T’ont-ils donné la moindre directive sur ce qu’ils voulaient ?
J’ai oublié. S’il y en a eu, c’était la longueur. Je crois qu’ils recherchaient une certaine longueur, genre tout juste autour des cinq minutes. Ça semble trivial, mais en fait c’est très important quand on t’engage pour écrire une chanson parce qu’il faut dire différentes choses dans un morceau de cinq minutes par rapport à un morceau de trois minutes. Tes points culminants et tes accalmies sont placés à des endroits différents. Donc je crois qu’ils parlaient de la longueur, mais pour ce qui est du contenu, ils m’ont plus ou moins laissé faire.
Tu vis au Japon depuis 2003 et tu as joué la musique japonaise issue des deux premiers Tokyo Jukebox partout dans le monde. D’ailleurs, tu as été nommé ambassadeur de l’héritage du Japon par le gouvernement japonais. Mais te vois-tu personnellement comme un ambassadeur de la culture japonaise ?
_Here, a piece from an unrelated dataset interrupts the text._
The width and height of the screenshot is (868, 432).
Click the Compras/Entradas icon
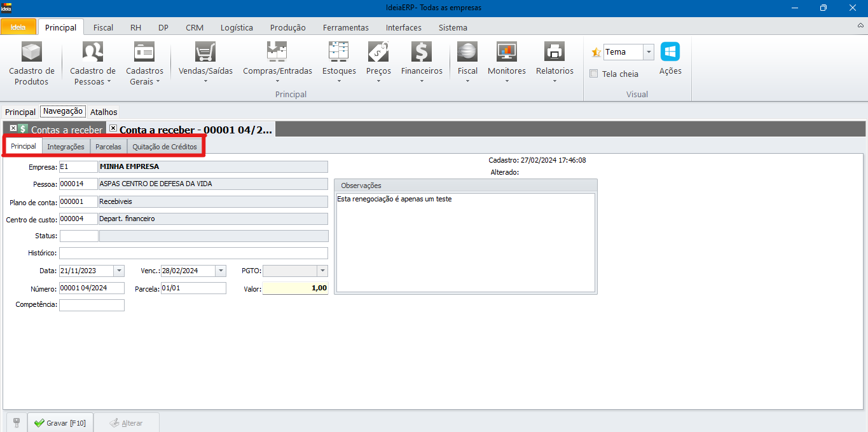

J’étais tout aussi perplexe que n’importe qui quand j’ai été nommé ambassadeur de l’héritage japonais par le gouvernement. Je fais énormément de télé au Japon et on me voit partout, donc je suis sûr qu’à l’origine ils m’ont vu quelque part. Ce qui, je pense, les a décidés, c’est qu’ils savent que je vais partout dans le monde et que les étrangers me posent tout le temps des questions sur le Japon. Donc théoriquement, j’étais de toute façon déjà un ambassadeur pour le Japon, rien que par mon quotidien, à faire des interviews et à tourner. Donc je pense que le gouvernement l’a remarqué et m’a donné un titre officiel, et ensuite on m’a donné du boulot, en me demandant de faire une chanson pour les événements politiques, des rencontres sponsorisées par le gouvernement et ce genre de chose. J’étais flatté, mais je ne me vois pas tellement comme ça. Je me vois comme un guitariste de rock n’ roll originaire de la côte Est. Je ne m’intéresse pas du tout à la politique ou au gouvernement. Je n’ai pas postulé pour être un ambassadeur de l’héritage japonais ou quoi que ce soit, ils ont juste contacté mon management et ont soumis l’idée. Je ne sais pas vraiment comment ils ont décidé de faire une telle chose et je suis d’ailleurs curieux de savoir. Je n’ai pas non plus trop envie de savoir, car qui sait comment ils l’ont décidé ? Plein de merveilleuses personnes, comme le joueur de baseball [Hideki] Matsui, et des gens trop bien pour moi sont des ambassadeurs et font la même chose. Je suis juste flatté et très honoré qu’ils aient reconnu que je répands la bonne parole sur le Japon partout dans le monde.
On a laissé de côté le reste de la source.